In this chapter, the biggest difference from the Samuel narrative is that the Chronicler left out 2 Samuel chapters 1-4.  That includes David's retribution against Saul's murderers and (perhaps more significantly) the civil war that followed between David and Ish-Bosheth.  It also avoids the seven years in which David reigned over Judah from Hebron and jumps almost immediately to his unified kingship from Jerusalem.  Because of the copying from 2 Samuel 5:1, it tells us that David was at Hebron, but Chronicles never explains why he is at Hebron.  The main purpose of this narrative gap is to skip over the disunity and resistance to David's kingship, and present David as if he immediately became king with backing from all the people.

This chapter serves two basic purposes.  First, it establishes David's authority over, and unified support from, all the tribes of Israel.  It does this both in verses 1-3 when the people of Israel come to make David king, and it does this also in verses 10-47 which list David's champions.  Importantly, many of those champions come from tribes besides Judah including Benjamin.  Benjamin is particularly relevant because it is Saul's tribe (David's adversary) and because Benjamin was one of the major tribes returning from the exile (as discussed in chapter 9).  The author of Chronicles is trying to minimize the former antagonism between Judah and Benjamin by presenting David as the king of the whole nation and presenting him as having the support of all the tribes, including Benjamin.  I think this is a big deal to the Chronicler because this entire section (verses 11-47) are copied from 2 Samuel 23, which in the book of Samuel is not even part of the main narrative, it is in the appendix along with "miscellaneous stories", as I think they may be called.  Here, the Chronicler has placed this list of men right at the very beginning of David's reign but with a very important preamble in verse 10 that you do not find in the Samuel narrative.  Verse 10 explains the purpose of verses 11-47: it is to establish the list of very mighty men who supported David to make him king, together with all Israel.  Therefore the Chronicler sees this as a natural extension of verses 1-3 when the elders and the people came to make David king.

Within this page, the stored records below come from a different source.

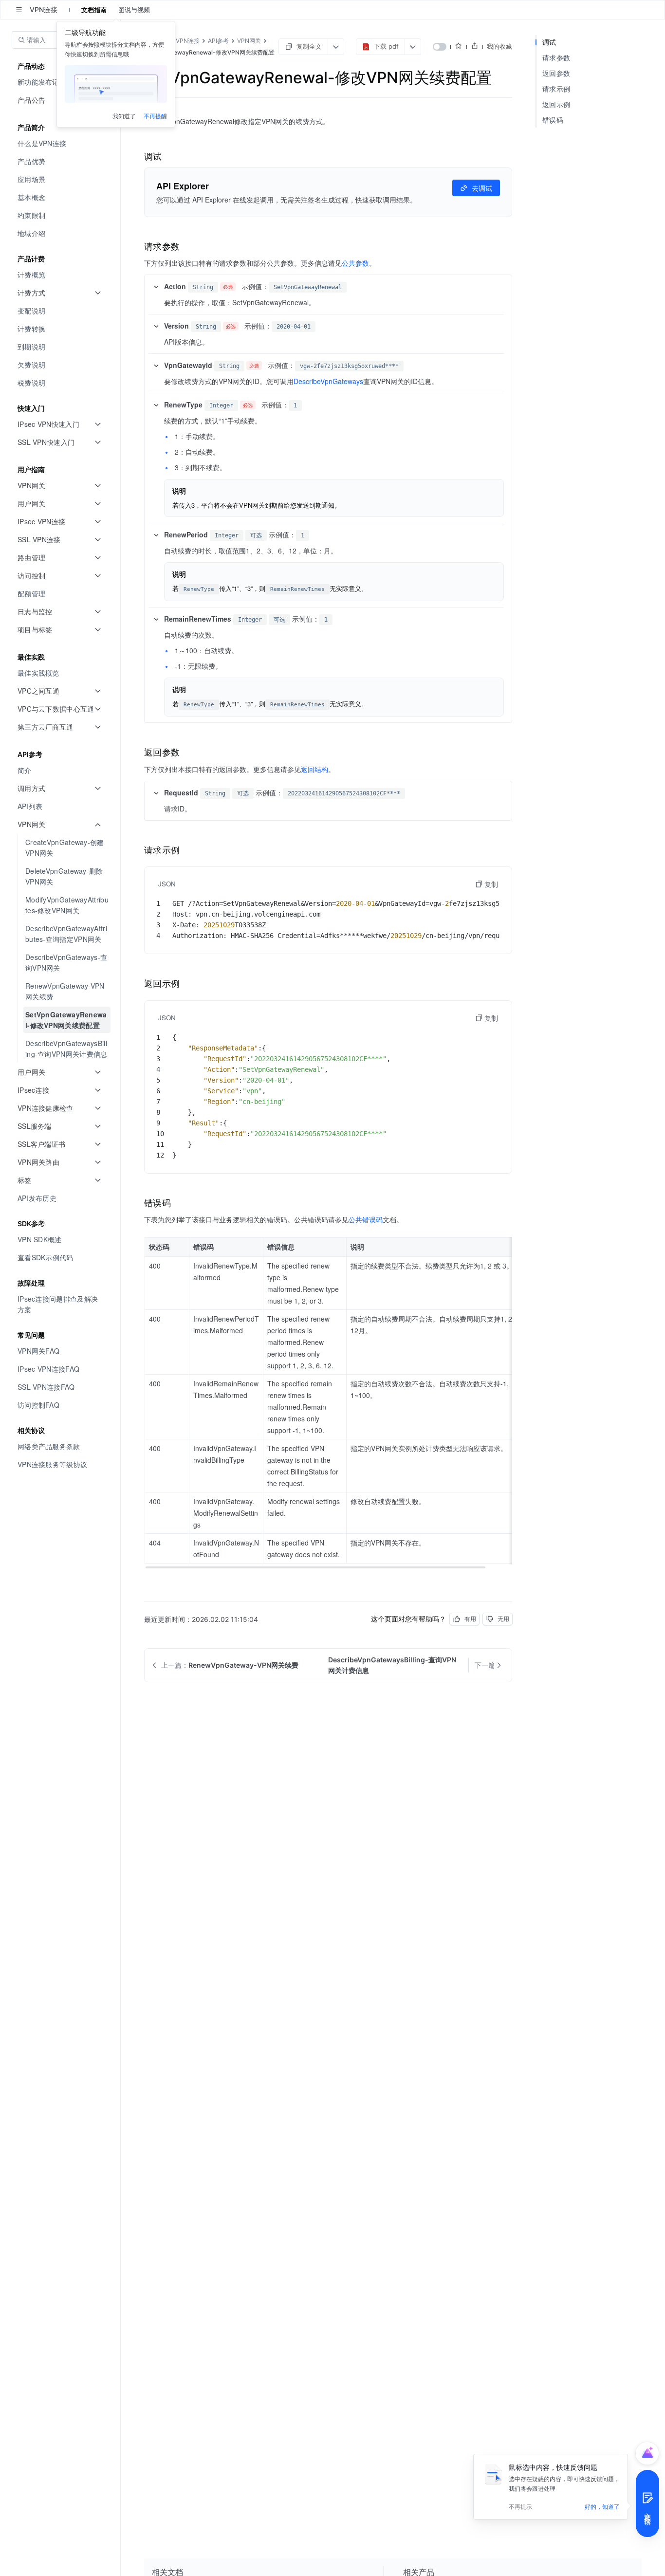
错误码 (552, 120)
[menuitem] (61, 143)
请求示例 (556, 89)
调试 (549, 42)
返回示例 (556, 104)
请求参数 (556, 58)
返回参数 (556, 73)
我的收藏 (499, 46)
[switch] (439, 47)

The second purpose of this chapter is to establish Jerusalem, freshly conquered from the Jebusites, as the future site for the temple to the LORD.  Chronicles spends a considerable amount of space discussing the preparations and construction of the temple.  It is clear (for various reasons) that the Chronicler is deeply interested in the temple, and the conquest of Jerusalem forms the background for that later temple narrative.  From that perspective, these few verses (4-9) are a small but indispensable part of the larger narrative.

If my readers are interested in more information on the names of the people mentioned in the list of heroes, see my commentary on 2 Samuel 23.  Otherwise, I should mention that the lists of names between these two chapters are not exactly identical (1 Chronicles 11 contains several extra names compared to 2 Samuel), but the differences are not notable or well-understood.

The next chapter continues the theme of David's unified support from all the tribes.